There are numerous federal rules that restrict the rights of an individual to fly a plane. Special licensing is necessary, and the plane itself needs to meet very specific airworthiness standards.
Even silly mistakes, like a pilot backing into a hanger and damaging the body of the plane, could make it unfit for flight and leave someone unable to enjoy the open skies or do their work. The pressure to constantly maintain an airplane might mean that a plane owner misrepresents their situation to you.
After all, they need the repairs done to get their plane off the ground. In some cases, they may need to be able to fly to make any money. Unfortunately, that might put professionals who work in the aviation support industry at risk.

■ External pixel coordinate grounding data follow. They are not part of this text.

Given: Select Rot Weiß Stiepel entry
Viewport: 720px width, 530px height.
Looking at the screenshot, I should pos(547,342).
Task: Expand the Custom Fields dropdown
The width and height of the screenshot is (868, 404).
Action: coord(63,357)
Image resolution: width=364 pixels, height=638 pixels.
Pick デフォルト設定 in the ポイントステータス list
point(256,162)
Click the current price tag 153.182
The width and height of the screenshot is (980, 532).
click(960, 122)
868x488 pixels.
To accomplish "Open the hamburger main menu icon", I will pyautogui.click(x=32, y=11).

You also have a business to run that requires income
While you may be sympathetic toward someone who needs to repair their plane to earn a living, you also need to be able to pay your employees and manage your business expenses. You deserve compensation for the time you invested, and you need to recoup the money you already invested in parts for the plane.
As a mechanic or other service provider, you might find yourself with unpaid invoices after performing significant labor and providing the parts to repair a plane. If the owner won’t commit to a payment arrangement or continually avoid communicating with you, you may have no choice but to ask for a mechanic’s lien against the aircraft to protect yourself.
Getting a lien can be a difficult process. You have to perfect the paperwork and file everything in compliance with specific limitations. Learning more about aviation liens can help you collect on unpaid invoices still owed to your company.